* _Exercise objective_
Starting with the line that contains "Instruction: Open the Chrome profile avatar", copy every line through the end of the listing, exactly and only those. No pictures should appear in the copy.

[Supplied material — start]

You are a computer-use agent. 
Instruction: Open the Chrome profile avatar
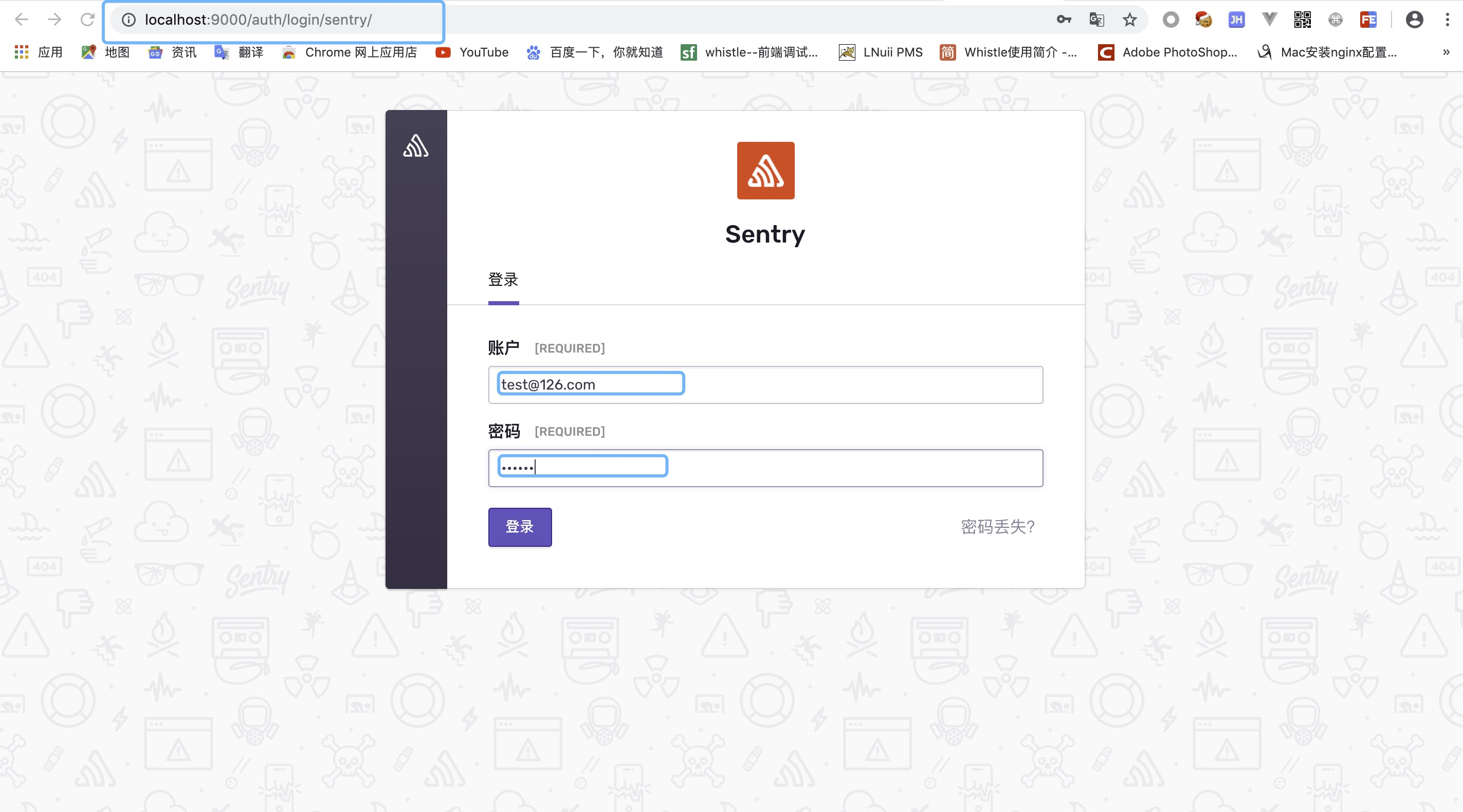[x=1414, y=20]
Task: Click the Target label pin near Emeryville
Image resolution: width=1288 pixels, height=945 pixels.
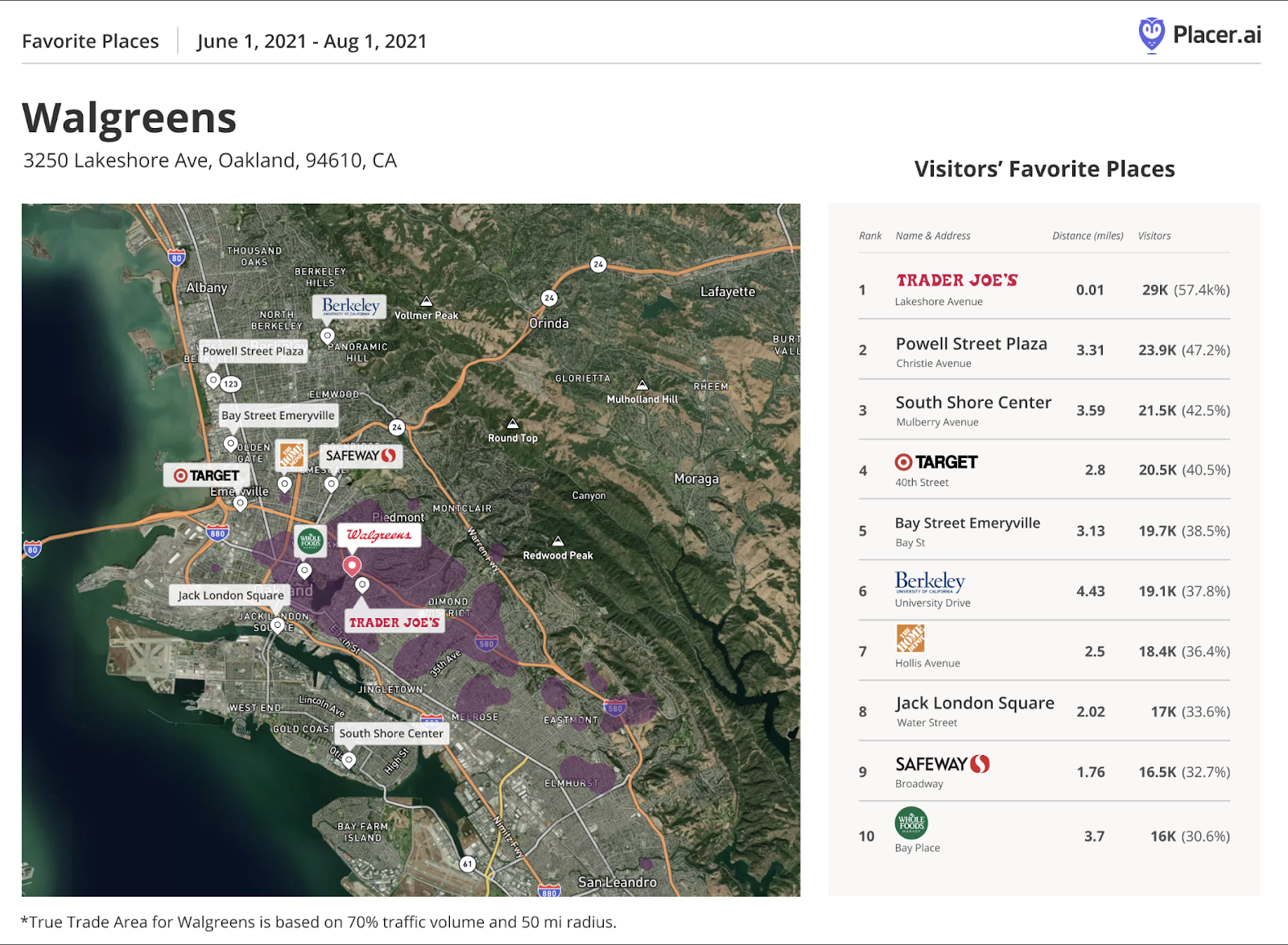Action: [x=204, y=475]
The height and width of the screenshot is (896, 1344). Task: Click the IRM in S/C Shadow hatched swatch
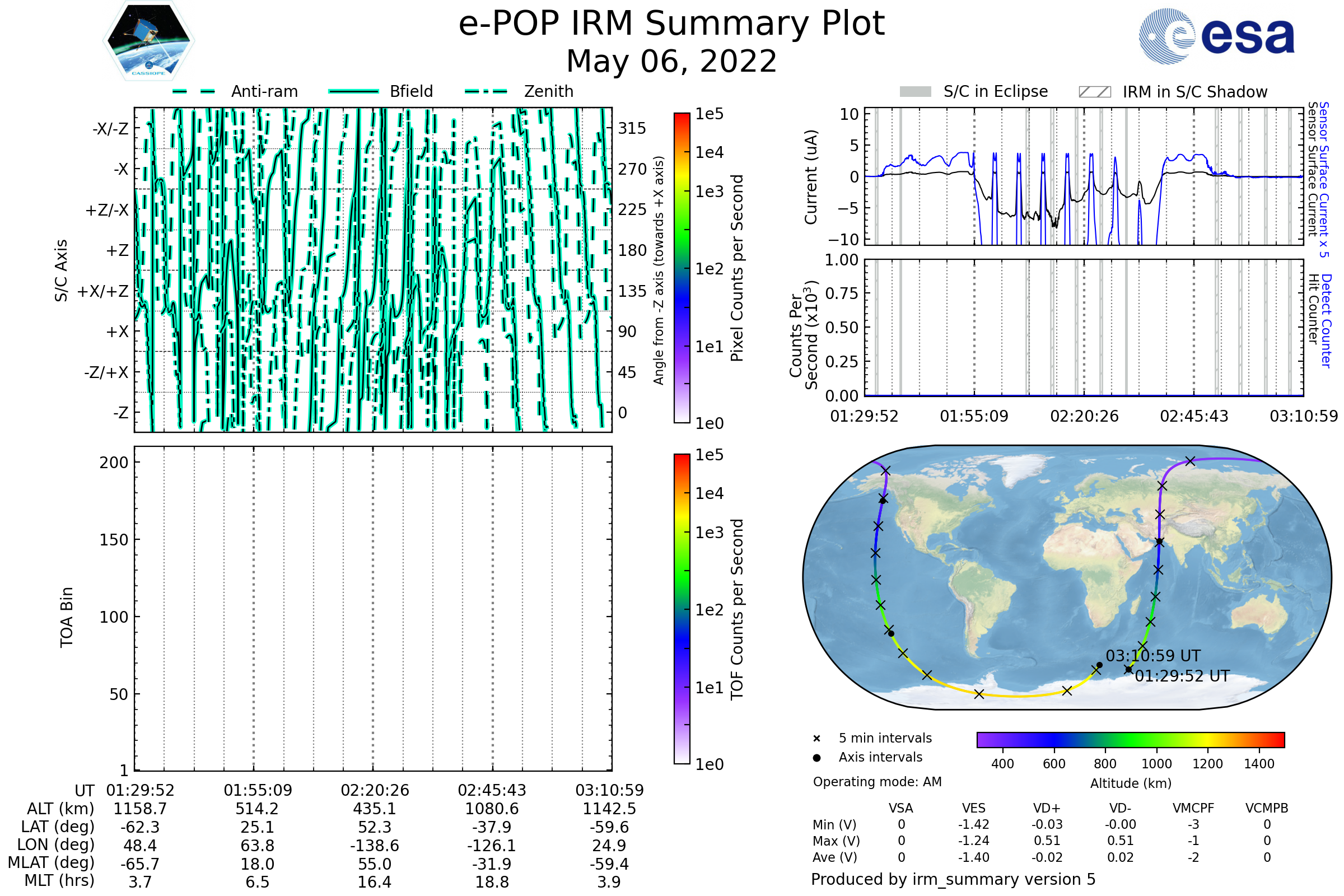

[Supplied material — finish]

* _Task solution_
Instruction: Open the Chrome profile avatar
[x=1414, y=20]
Task: Click the Target label pin near Emeryville
Image resolution: width=1288 pixels, height=945 pixels.
Action: [x=204, y=475]
The height and width of the screenshot is (896, 1344). Task: Click the IRM in S/C Shadow hatched swatch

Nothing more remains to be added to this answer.